|(Above) A Sharp Box, labelled with dire|
warnings and destined for the furnace.
(Below) The "dead wasps" (ie, used syringes)
awaiting the destructive flames.
Yesterday I self-injected the anti-clotter for the last time. Twice a day for 28 days (I think), so there’s 56 used syringes in the yellow Sharps Box – reminiscent of the piles of dead wasps after we’d had the wasp-man in, a couple of years ago.
The routine was one injection at 08.00 hr and another at 20.00 hr. Alas, I was terribly forgetful and frequently late with the evening jab. Nor did I become any more skilful. I was supposed to pinch a fold of belly-skin and jab into the centre of the fold; but holding the fold steady was frequently beyond me.
There were times when the jab was completely sensation-free, not just pain-free. This occurred in perhaps 30% of the total and I think must be attributable to the thin-ness of the needle. Even when there was pain it was minimal. Despite this there were always worries before-hand. Why?

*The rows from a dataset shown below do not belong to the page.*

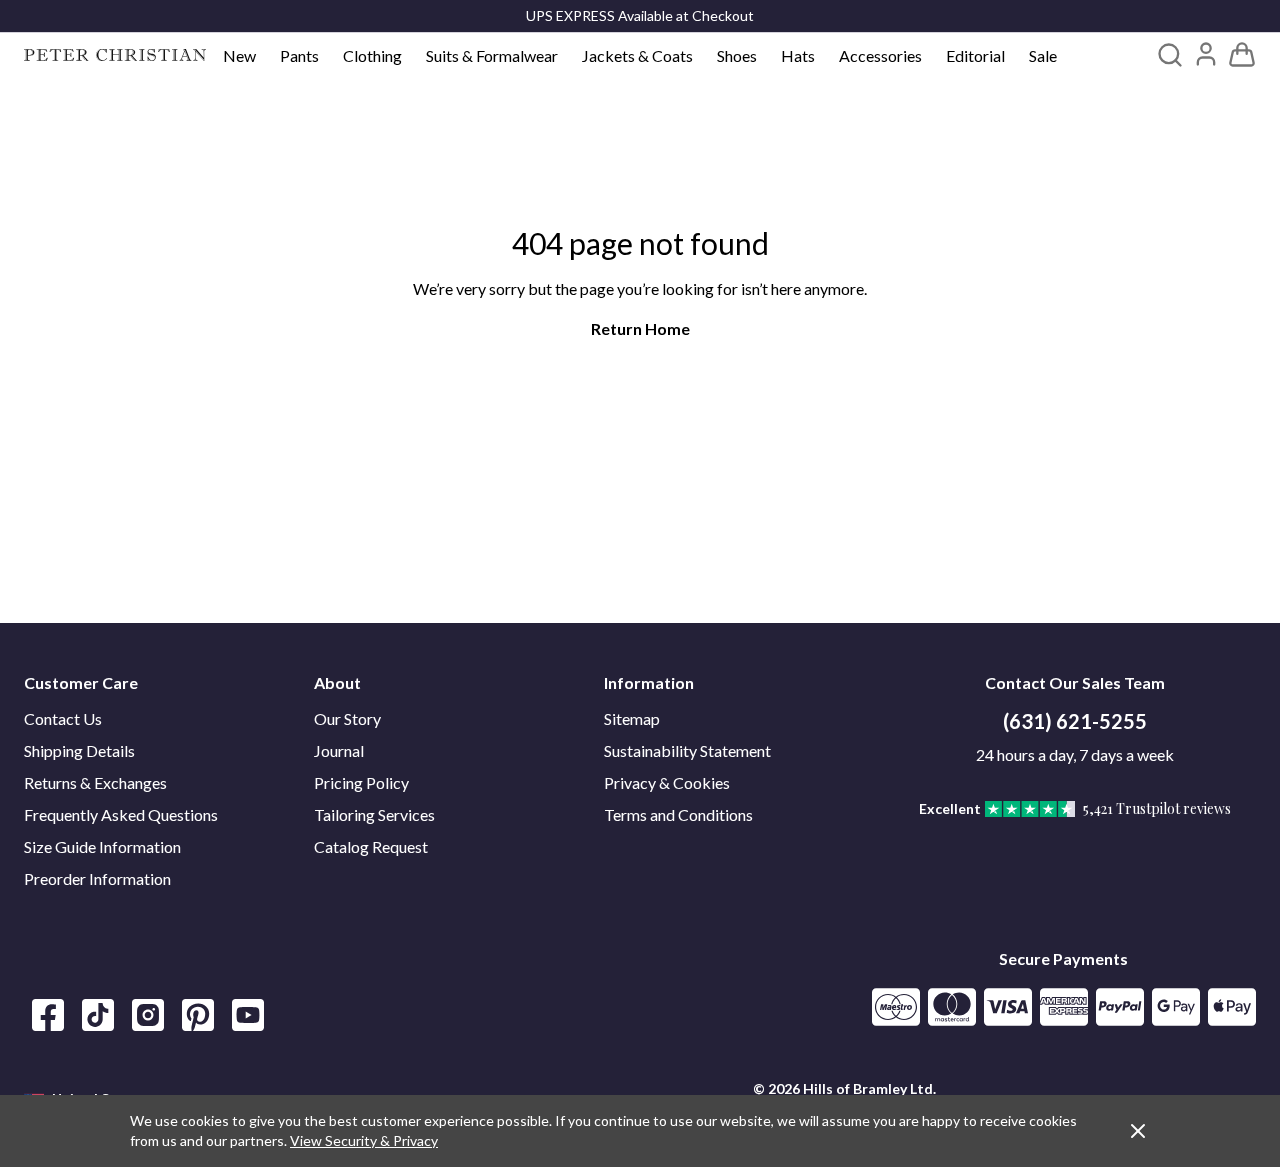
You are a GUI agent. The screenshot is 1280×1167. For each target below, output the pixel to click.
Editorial (975, 55)
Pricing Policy (361, 782)
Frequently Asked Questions (121, 814)
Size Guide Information (102, 846)
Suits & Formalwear (492, 55)
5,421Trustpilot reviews (1157, 808)
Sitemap (632, 718)
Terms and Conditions (678, 814)
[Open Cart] (1242, 55)
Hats (798, 55)
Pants (299, 55)
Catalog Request (371, 846)
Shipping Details (79, 750)
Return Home (640, 328)
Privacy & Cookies (667, 782)
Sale (1043, 55)
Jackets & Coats (637, 55)
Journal (339, 750)
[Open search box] (1170, 55)
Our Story (347, 718)
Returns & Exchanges (95, 782)
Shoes (737, 55)
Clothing (372, 55)
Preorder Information (97, 878)
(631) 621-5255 (1075, 721)
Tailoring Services (374, 814)
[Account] (1206, 54)
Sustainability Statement (687, 750)
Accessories (880, 55)
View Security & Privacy (364, 1140)
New (239, 55)
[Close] (1138, 1131)
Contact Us (63, 718)
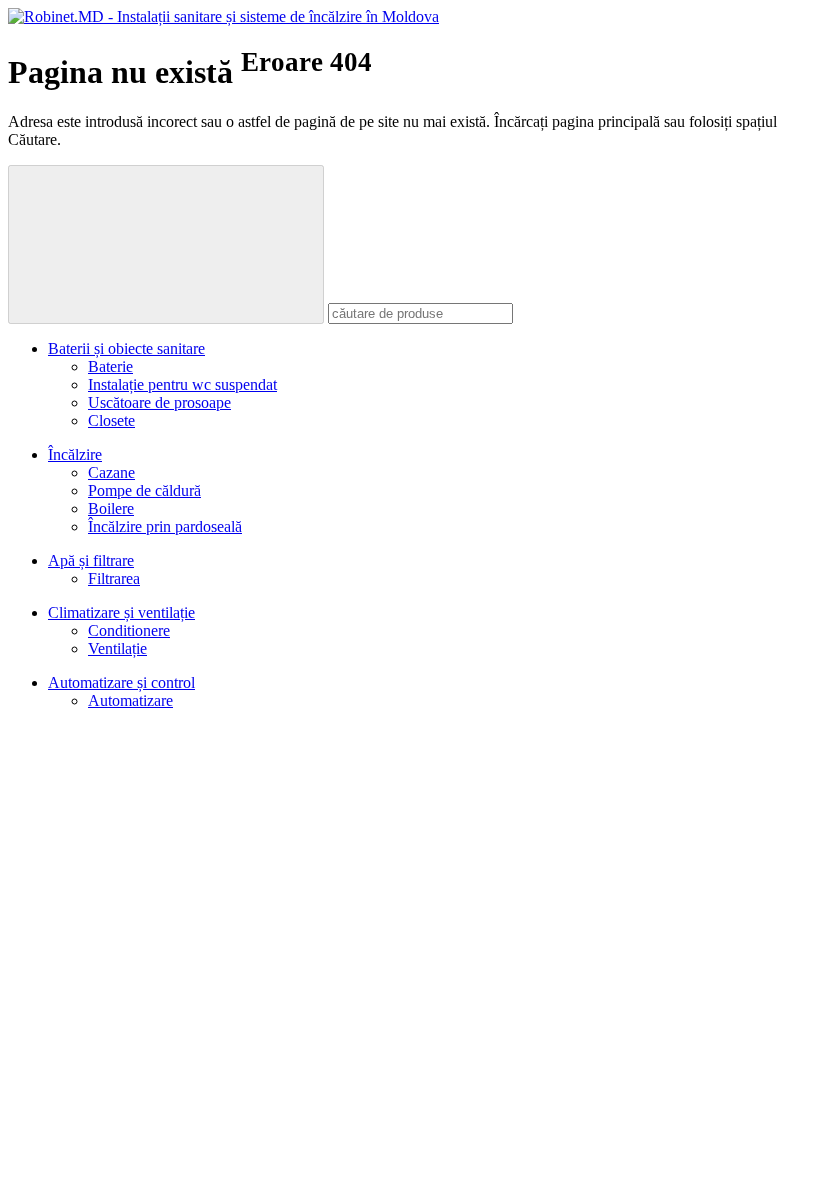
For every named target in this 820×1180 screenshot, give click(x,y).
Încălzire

Perhaps because pain consists of two quite separate experiences: anticipation and the actual rending of the flesh. Theoretically the anticipation should be pain-free but it’s as if the sensors in the flesh start pre-reacting as the source of the pain draws near.
Certainly this was the case when I broke my wrist roller-skating. My mother filled me with analgesics and was then able to handle my wrist quite robustly. A few hours later I couldn’t bear her hand less than 6 inches away from my arm. What I felt through this “gap” may not have been pain but it was genuinely unbearable.
I walk round the block twice a day to encourage my bowels to do what bowels do. The elapsed time has dropped from 15 minutes to 10. These walks have the desired effect but incipient gentility prevents me from saying what this is.